Przestrzeganie prawa jest najważniejsze [ROZMOWA]
O akcji obrony konstytucji oraz wyborach samorządowych – rozmowa z Andrzejem Szejną, szefem Sojuszu Lewicy Demokratycznej w Świętokrzyskiem.
SLD rusza z akcją obrony konstytucji – przed kim i przed czym ten dokument bronicie?
SLD jest ugrupowaniem, które miało zaszczyt współuczestniczyć w dwóch najważniejszych wydarzeniach dla Polski po 1989 roku, a więc przyjęciu nowej konstytucji oraz wejściu Polski do Unii Europejskiej. Dzięki temu dziś żyjemy w kraju demokratycznym o solidnych filarach ustrojowych, jednakże mam wrażenie, że od pewnego czasu rządzące Prawo i Sprawiedliwość stara się zrobić duży krok wstecz: wyprowadzić nas z UE i zniszczyć konstytucję, która obowiązuje. Pierwszym i najważniejszym obowiązkiem prezydenta i premiera oraz ministrów jest przestrzegania obowiązującego prawa. Oni tego nie robią. Dziś słyszę, że pan prezydent Andrzej Duda chce, aby 11 listopada przyszłego roku odbyło się referendum w sprawie konstytucji, ale nie wiem, jakie są pytania i po co to robić. Co pan prezydent chciałby zmienić? Mam wrażenie, że chce stworzyć kolejną inicjatywę
PiS-owską, która nie jest przemyślana. Jeśli dzisiaj 70 procent Polaków nie popiera PiS, to nikt takiej konstytucji nie zaakceptuje.
Pan ma do konstytucji stosunek bardziej sentymentalny, bo ustawa zasadnicza jest symbolem rządów Sojuszu Lewicy Demokratycznej. Ale coraz więcej pojawia się głosów, że ten dokument nie do końca sprawdził się w praniu…
Byłbym nieszczery, gdybym nie powiedział, że są w tym emocje. To są emocje mojego ugrupowania politycznego. Zdobyliśmy porozumienie wokół konstytucji tak wielu sił politycznych. Ale to nie tylko SLD zaakceptował tę konstytucję, tylko Polacy głosując w referendum.
Ale stało się to w określonym czasie i miejscu, kiedy były określone nastroje polityczne. Przypomnijmy, że wówczas w Sejmie nie było prawicy.

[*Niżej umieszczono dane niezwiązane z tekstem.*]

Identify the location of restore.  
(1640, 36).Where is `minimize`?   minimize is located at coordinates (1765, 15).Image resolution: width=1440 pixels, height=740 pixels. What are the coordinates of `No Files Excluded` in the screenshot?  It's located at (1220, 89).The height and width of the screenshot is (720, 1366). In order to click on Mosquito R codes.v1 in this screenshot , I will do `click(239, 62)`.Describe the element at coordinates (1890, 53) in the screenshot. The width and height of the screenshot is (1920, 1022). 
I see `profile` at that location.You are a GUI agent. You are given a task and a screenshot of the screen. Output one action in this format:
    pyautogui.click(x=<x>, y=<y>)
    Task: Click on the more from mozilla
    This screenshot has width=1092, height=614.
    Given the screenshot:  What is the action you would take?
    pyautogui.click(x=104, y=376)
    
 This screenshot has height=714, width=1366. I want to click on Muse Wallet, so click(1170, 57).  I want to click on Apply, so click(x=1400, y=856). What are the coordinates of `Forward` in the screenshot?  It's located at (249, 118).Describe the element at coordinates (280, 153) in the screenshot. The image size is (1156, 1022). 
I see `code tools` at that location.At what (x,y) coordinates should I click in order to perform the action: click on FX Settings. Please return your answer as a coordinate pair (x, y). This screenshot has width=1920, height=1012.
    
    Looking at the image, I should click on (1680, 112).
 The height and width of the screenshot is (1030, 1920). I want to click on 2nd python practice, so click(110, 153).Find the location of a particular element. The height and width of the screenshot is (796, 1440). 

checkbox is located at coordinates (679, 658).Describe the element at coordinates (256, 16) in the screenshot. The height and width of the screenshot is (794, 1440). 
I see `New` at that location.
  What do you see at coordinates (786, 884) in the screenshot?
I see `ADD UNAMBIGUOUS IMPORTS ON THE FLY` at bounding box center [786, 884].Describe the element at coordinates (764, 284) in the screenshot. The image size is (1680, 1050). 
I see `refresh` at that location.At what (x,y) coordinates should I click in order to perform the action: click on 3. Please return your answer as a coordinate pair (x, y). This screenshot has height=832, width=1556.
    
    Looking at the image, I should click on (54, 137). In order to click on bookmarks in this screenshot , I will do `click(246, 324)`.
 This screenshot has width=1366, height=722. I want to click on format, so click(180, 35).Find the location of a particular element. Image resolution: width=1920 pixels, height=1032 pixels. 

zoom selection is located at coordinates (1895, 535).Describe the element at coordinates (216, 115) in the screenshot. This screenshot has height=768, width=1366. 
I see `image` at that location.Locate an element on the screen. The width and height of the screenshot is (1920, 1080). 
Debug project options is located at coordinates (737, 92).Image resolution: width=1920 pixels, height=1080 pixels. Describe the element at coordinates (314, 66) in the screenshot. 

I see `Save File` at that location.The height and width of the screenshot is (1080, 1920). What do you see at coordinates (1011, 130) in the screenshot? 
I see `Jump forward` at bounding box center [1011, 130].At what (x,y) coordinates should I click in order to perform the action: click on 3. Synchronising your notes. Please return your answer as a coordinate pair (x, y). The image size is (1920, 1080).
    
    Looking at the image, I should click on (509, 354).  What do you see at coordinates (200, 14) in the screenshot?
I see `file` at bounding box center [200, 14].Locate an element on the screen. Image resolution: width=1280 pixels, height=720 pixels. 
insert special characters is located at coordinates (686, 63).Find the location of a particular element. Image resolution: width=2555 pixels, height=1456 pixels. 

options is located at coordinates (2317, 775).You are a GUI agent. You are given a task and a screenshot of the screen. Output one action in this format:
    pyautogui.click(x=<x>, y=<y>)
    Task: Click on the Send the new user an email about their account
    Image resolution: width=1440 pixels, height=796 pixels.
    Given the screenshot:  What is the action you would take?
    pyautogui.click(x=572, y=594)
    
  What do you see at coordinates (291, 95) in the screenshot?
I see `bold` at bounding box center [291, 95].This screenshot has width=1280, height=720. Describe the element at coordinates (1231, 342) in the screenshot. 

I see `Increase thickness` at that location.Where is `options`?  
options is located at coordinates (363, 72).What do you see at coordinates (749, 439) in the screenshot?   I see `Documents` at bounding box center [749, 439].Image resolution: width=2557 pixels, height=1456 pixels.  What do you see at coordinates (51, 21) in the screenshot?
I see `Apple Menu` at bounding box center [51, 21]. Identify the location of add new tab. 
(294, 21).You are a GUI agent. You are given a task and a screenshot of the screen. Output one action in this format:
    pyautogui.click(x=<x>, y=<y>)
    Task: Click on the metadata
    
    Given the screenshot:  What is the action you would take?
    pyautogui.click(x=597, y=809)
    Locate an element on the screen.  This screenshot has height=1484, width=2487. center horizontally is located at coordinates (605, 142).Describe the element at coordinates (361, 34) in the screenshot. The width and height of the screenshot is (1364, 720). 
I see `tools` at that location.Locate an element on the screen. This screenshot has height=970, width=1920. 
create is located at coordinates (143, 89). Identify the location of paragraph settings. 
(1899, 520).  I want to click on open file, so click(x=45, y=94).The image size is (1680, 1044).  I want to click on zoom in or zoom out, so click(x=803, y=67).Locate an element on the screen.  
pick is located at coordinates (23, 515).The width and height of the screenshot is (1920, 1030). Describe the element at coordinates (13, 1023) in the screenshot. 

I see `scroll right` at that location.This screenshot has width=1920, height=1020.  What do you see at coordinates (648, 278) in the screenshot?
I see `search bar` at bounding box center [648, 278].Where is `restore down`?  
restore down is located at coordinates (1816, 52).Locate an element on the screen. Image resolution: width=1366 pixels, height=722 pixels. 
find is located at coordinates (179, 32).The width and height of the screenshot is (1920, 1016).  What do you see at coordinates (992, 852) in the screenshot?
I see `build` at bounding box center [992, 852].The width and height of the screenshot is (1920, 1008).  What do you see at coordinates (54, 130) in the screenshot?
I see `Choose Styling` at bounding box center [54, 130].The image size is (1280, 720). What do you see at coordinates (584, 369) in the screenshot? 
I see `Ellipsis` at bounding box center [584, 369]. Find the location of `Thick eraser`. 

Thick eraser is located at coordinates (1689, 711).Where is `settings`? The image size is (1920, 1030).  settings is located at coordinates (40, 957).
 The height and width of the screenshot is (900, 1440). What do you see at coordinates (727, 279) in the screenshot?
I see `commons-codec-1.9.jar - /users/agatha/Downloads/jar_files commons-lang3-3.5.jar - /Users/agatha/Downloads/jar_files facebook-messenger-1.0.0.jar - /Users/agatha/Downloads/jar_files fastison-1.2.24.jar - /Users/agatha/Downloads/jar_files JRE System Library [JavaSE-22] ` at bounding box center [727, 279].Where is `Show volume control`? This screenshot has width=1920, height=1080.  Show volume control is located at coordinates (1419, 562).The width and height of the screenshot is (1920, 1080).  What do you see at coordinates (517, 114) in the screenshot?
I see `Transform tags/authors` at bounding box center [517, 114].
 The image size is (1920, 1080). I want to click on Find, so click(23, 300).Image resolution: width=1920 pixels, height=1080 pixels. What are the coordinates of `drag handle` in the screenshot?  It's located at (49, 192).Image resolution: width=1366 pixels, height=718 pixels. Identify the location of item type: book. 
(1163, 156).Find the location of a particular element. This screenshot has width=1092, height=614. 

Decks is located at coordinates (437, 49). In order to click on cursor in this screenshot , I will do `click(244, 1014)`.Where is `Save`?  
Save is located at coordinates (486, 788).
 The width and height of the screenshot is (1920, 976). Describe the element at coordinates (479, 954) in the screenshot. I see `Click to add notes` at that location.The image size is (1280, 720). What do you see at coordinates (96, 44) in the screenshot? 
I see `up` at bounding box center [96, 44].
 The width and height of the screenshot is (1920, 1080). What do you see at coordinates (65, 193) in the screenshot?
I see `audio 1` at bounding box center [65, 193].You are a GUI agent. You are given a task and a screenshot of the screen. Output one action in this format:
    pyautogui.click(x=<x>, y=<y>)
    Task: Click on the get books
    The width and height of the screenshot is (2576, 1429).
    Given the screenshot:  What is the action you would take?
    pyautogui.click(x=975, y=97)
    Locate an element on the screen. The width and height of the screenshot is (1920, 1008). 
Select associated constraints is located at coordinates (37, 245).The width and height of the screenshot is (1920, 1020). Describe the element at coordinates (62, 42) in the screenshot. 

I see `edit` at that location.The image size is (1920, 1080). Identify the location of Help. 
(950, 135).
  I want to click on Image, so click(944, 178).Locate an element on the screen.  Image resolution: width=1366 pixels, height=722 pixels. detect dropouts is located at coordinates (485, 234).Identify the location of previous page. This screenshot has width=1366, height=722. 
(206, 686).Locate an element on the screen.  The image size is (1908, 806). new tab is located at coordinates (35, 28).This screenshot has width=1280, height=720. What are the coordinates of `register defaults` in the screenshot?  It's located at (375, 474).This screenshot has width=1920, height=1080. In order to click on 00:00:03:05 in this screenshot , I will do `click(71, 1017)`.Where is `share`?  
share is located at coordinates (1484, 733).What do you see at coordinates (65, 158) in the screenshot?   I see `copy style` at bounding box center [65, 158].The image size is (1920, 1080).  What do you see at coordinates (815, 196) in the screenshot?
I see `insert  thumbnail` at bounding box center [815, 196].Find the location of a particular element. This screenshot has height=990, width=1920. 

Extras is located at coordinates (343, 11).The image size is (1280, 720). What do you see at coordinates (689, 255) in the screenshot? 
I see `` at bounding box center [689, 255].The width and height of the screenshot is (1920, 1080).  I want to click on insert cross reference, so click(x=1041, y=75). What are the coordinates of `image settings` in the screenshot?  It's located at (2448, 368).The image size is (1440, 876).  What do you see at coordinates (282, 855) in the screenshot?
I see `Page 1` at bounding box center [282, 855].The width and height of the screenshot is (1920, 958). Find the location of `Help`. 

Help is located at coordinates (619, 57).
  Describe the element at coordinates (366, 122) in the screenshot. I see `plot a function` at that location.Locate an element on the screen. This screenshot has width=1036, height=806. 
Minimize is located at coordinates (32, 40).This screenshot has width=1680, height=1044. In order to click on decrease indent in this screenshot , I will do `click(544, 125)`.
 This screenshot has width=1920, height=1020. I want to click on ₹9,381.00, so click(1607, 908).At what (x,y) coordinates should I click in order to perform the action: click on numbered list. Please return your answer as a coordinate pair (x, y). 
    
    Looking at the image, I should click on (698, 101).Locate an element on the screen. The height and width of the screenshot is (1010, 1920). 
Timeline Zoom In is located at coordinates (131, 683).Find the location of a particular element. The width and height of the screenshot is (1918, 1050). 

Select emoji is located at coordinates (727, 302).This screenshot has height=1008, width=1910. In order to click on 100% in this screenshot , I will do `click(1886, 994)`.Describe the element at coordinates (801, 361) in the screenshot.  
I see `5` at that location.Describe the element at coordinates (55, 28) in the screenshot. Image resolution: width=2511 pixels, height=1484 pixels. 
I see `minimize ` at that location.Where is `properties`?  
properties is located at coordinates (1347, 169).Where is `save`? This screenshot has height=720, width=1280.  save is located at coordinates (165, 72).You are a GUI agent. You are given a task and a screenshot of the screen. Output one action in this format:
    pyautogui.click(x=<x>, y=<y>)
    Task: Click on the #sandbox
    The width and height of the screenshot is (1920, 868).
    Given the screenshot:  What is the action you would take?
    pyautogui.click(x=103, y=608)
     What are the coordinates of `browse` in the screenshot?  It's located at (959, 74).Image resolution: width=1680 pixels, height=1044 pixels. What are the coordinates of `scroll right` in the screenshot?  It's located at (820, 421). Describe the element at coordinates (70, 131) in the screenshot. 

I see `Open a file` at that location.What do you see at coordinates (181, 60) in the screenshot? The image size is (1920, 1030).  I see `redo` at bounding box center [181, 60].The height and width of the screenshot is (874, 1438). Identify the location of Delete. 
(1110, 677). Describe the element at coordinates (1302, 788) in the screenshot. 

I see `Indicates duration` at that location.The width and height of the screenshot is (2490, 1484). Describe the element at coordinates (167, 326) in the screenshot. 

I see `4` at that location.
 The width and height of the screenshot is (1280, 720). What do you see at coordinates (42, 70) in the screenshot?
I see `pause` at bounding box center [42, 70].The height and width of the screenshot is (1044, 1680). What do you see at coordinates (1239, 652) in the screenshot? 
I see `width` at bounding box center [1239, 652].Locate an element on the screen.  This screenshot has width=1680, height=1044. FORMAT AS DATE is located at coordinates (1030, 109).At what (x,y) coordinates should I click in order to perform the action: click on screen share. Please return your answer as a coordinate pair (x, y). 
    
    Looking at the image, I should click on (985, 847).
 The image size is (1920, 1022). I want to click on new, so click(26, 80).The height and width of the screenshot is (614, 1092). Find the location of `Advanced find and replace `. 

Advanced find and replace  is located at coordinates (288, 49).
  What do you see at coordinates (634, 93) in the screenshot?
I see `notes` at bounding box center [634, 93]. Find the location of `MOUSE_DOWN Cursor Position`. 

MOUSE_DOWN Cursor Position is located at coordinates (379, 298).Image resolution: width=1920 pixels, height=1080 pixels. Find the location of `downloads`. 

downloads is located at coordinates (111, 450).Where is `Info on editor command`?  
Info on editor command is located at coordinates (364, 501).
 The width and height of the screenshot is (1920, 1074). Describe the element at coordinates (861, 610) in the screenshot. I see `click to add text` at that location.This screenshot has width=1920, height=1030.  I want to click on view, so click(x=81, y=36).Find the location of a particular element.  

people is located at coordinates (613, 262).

Na szczęście, bo pewnie nie byłoby porozumienia, gdyż prawica najchętniej uczyniłaby z Polski kraj zbliżony do
kalifatu, gdzie nie ma miejsca dla obywateli innych niż ci, którzy wierzą w jedną religię polityczną i katolicką. Jestem katolikiem, ale dopuszczam również inne poglądy, inne zachowanie. Tego prawica nie dopuszcza. Ja obawiam się, że panu prezydentowi nie chodzi tylko o unowocześnienie obecnego ustroju Polski, tylko o kolejną awanturę polityczną. Bo przecież gdzie będzie najbardziej gorąca dyskusja? Zaraz PiS będzie chciał wprowadzić odwołanie do Boga, zaraz będzie chciał wprowadzić ochronę życia poczętego od początku, czyli zakaz aborcji – również w sytuacji, kiedy grozi to śmiercią dziecku, matce. Dyskusja wróci do tematów, które będą Polaków dzielić, a nie łączyć.
Po 20 latach obowiązywania konstytucji dostrzega Pan w niej jakieś mankamenty? Coraz częściej wskazuje się nierówny podział w zakresie kompetencji kształtowania polityki zagranicznej między ośrodkiem władzy prezydenckiej a rządowej.
Mamy sytuacje, w których występuje kohabitacja, gdzie może być tak, że premier będzie socjalistą, a prezydent będzie prawicowy. Jak ludzie chcą dla dobra swojego kraju współpracować, to osiągną porozumienie. Jeżeli są poważni i noszą charakterystyczne cechy męża stanu, czego nie było ani za czasów prezydenta Komorowskiego, ani teraz za Dudy, który jest całkowicie ubezwłasnowolniony. Nie trzeba mieszać w Konstytucji RP, żeby ludzie zachowywali się przyzwoicie.
Za niespełna półtora roku wybory samorządowe. SLD już się przygotowuje?
Tak. Będziemy się starać zachęcić do obecności na naszych listach wyborczych jak najwięcej wartościowych kandydatów. Do sejmiku idziemy pod szyldem SLD, w powiatach możliwe są koalicje lokalne. Kampanię na prezydenta Kielc będziemy koncentrować wokół Marcina Chłodnickiego – to człowiek ideowy i skuteczny.